### Problem requirements
Whatever appears in the records should be given again exactly, down to the last mark.

### Data section

__________

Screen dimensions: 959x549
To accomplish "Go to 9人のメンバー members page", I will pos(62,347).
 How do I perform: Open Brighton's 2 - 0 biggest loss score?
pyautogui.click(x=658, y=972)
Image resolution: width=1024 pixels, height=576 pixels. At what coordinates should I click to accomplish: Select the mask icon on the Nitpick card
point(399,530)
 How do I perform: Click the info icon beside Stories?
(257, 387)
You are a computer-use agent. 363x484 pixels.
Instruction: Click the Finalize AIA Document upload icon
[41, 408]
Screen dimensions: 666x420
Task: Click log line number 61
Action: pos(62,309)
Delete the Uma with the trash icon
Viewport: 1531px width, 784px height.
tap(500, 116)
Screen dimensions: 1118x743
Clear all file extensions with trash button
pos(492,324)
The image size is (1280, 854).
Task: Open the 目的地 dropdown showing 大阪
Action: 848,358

__________

### Response below
Screen dimensions: 959x549
To accomplish "Go to 9人のメンバー members page", I will pos(62,347).
 How do I perform: Open Brighton's 2 - 0 biggest loss score?
pyautogui.click(x=658, y=972)
Image resolution: width=1024 pixels, height=576 pixels. At what coordinates should I click to accomplish: Select the mask icon on the Nitpick card
point(399,530)
 How do I perform: Click the info icon beside Stories?
(257, 387)
You are a computer-use agent. 363x484 pixels.
Instruction: Click the Finalize AIA Document upload icon
[41, 408]
Screen dimensions: 666x420
Task: Click log line number 61
Action: pos(62,309)
Delete the Uma with the trash icon
Viewport: 1531px width, 784px height.
tap(500, 116)
Screen dimensions: 1118x743
Clear all file extensions with trash button
pos(492,324)
The image size is (1280, 854).
Task: Open the 目的地 dropdown showing 大阪
Action: 848,358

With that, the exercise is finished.